Cen Xiaoxiao thought about it, then sighed. “Because before I had to stay in the shadows. Before I wasn’t allowed to talk much. Before I had to look cold.”
He’d barely finished saying it when he saw Dong Dongdong reach into his robes and produce a small cloth pouch. Unfolded, it held several small gleaming objects.
In the next instant, he watched Dong Dongdong reach out and pinch Bi Taisheng’s eyelid — and in his other hand was a blade, tiny but unquestionably razor-sharp.
The blade was thin as a cicada’s wing, shaped like a willow leaf.
At the sight of this, Cen Xiaoxiao stopped smiling. After a moment he murmured to himself, “I see they’re not entertaining at all.”
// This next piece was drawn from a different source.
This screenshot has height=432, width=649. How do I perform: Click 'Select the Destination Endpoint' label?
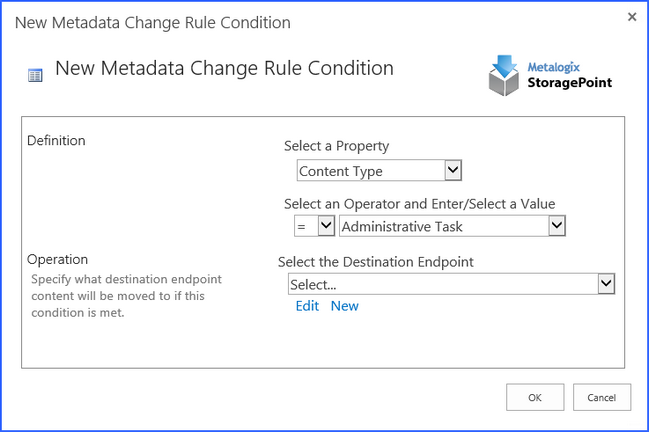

But Dong Dongdong’s blade hadn’t even come down before Bi Taisheng broke. Otherwise he might genuinely have seen what Dong Dongdong had in mind — holding his eyelid aside to give him a look at what an eyelid looked like once it was no longer attached.
Before long, Dong Dongdong returned to stand before Cao Lie and bowed. “Young Master, the full list has been obtained. I can forge Bi Taisheng’s handwriting — give me two quarters of an hour. There are samples of his writing in the room to copy from. As for this man — kill him or keep him?”
Cao Lie shook his head. “Keep him for now.”
He looked at Cen Xiaoxiao. “Bi Taisheng — I’m talking to you.”
Cen Xiaoxiao sighed. “Honestly, the name Bi Taisheng is nowhere near as good as Cen Xiaoxiao.”
Then he looked at Dong Dongdong. “Better than yours, though.”
Dong Dongdong raised his gaze to the heavens.